_Verständnis prüfen_.
1 > Wie viele Jahre kann eine Klasse laut dem Textauszug höchstens mit derselben Klassenlehrkraft gehen?
2 > Gib bitte die Stelle aus dem Textauszug wortgetreu wieder, beginnend mit „Eine weitere Besonderheit“ und endend mit „auch Rudolf Steiner.“.
3 > Warum geht eine Klasse laut dem Textauszug einen längeren Weg gemeinsam, auch mit derselben Klassenlehrkraft? Antworte in ein bis drei Sätzen.

Ausgabe 03/24

Was will die Waldorfpädagogik anders machen?

Wolfgang Müller

Das hängt mit einer anderen Blickrichtung, als sie sonst üblich ist, zusammen. Wenn nur gefragt wird, was das Kind später können muss, dann wären Musik und Mythen nicht vorne auf der Liste. Anthroposophie fragt anders: Wie findet dieses junge Wesen auf eine gute Weise in seine Existenz? Wie kann es sich – körperlich, seelisch und geistig – so entwickeln, dass es die unterschiedlichen Seiten seiner Persönlichkeit gut ausbilden kann? Dann wird sofort klar, dass bei jungen Kindern die direkte Welterfahrung mit Augen und Händen eine ganz andere Rolle spielen wird als bei Jugendlichen, bei denen die Möglichkeit hinzugekommen ist, etwa mathematische oder philosophische Zusammenhänge geistig zu durchdringen. Klar wird auch, dass etwa für Zehnjährige eine Heldensage, die von Mut und Treue und Bewährung handelt, ein großes inneres Erlebnis sein kann, auch wenn sie später im Leben voraussichtlich nie einen Kampf zu Pferde und mit Lanzen erleben werden. Es geht eben um seelische Ur-Situationen, aus denen sich unsere Lebenshaltung formt.

Eine weitere Besonderheit liegt darin, dass die Waldorfpädagogik – außer den Inhalten des Unterrichts – auch die persönlich-menschliche Seite der Erziehung tief ernst nimmt. Sie versteht eine Schulklasse nicht als beliebige Gruppe etwa Gleichaltriger, denen eben dann einige Lehrer:innen zugeteilt werden; vielmehr möge da, so Steiner, eine «Gesinnung des Zusammengeführtseins» walten: Man geht einen längeren Weg gemeinsam, auch mit derselben Klassenlehrkraft bis zu acht Jahre. Nur so seien die Erziehenden in der Lage, als «Seelenkenner» wirklich das einzelne Kind zu verstehen und zu fördern.

Darin liegt zweifellos eine außerordentliche pädagogische Verantwortung. Wer möchte von sich behaupten, dieser hohen Aufgabe gerecht werden zu können? Jede Erziehung bedeute zunächst einmal Selbsterziehung, meinte denn auch Rudolf Steiner.
Dass all dies im schulischen Alltag nicht immer voll gelingen mag, ist klar. Aber es ist der große und berechtigte Maßstab.

Eine Herausforderung sind auch andere Aspekte der Waldorfkultur, etwa die Idee einer selbstverwalteten Schule. «In einer wirklichen Lehrer:innen-Republik werden wir nicht hinter uns haben Ruhekissen, Verordnungen, die vom Rektorat kommen», so Steiner 1919. «Jeder muss selbst voll verantwortlich sein.» Das kann im Einzelfall anstrengend werden. Es bietet aber auch die Chance zu einer freien, authentischen, menschlichen Pädagogik.

_Bereitgestellte Daten_.
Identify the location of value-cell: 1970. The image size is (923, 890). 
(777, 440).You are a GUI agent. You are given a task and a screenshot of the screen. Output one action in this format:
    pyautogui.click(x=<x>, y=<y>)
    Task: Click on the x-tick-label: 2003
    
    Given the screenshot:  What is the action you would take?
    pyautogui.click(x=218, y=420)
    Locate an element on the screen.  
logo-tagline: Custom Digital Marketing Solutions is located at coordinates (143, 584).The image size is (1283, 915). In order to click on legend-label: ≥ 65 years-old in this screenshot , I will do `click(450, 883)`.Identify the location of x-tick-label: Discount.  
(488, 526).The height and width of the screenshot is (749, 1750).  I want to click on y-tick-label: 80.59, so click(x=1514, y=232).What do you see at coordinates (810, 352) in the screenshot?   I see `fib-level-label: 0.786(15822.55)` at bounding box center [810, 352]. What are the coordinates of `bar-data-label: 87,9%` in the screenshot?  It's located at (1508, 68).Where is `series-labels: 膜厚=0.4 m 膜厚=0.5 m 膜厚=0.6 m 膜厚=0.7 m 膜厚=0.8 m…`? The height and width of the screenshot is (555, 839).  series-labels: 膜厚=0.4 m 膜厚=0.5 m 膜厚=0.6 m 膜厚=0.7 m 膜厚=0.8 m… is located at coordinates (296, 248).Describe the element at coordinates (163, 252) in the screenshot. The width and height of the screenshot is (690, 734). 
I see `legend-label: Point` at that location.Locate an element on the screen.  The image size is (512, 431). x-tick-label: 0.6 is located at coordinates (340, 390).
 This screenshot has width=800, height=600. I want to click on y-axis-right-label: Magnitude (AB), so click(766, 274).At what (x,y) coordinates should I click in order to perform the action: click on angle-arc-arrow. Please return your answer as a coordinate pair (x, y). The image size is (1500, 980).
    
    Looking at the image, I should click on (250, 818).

_Lösungen der Aufgaben_.
1 > Bis zu acht Jahre.

2 >
Eine weitere Besonderheit liegt darin, dass die Waldorfpädagogik – außer den Inhalten des Unterrichts – auch die persönlich-menschliche Seite der Erziehung tief ernst nimmt. Sie versteht eine Schulklasse nicht als beliebige Gruppe etwa Gleichaltriger, denen eben dann einige Lehrer:innen zugeteilt werden; vielmehr möge da, so Steiner, eine «Gesinnung des Zusammengeführtseins» walten: Man geht einen längeren Weg gemeinsam, auch mit derselben Klassenlehrkraft bis zu acht Jahre. Nur so seien die Erziehenden in der Lage, als «Seelenkenner» wirklich das einzelne Kind zu verstehen und zu fördern.

Darin liegt zweifellos eine außerordentliche pädagogische Verantwortung. Wer möchte von sich behaupten, dieser hohen Aufgabe gerecht werden zu können? Jede Erziehung bedeute zunächst einmal Selbsterziehung, meinte denn auch Rudolf Steiner.

3 > Nur so seien die Erziehenden in der Lage, als „Seelenkenner“ das einzelne Kind wirklich zu verstehen und zu fördern.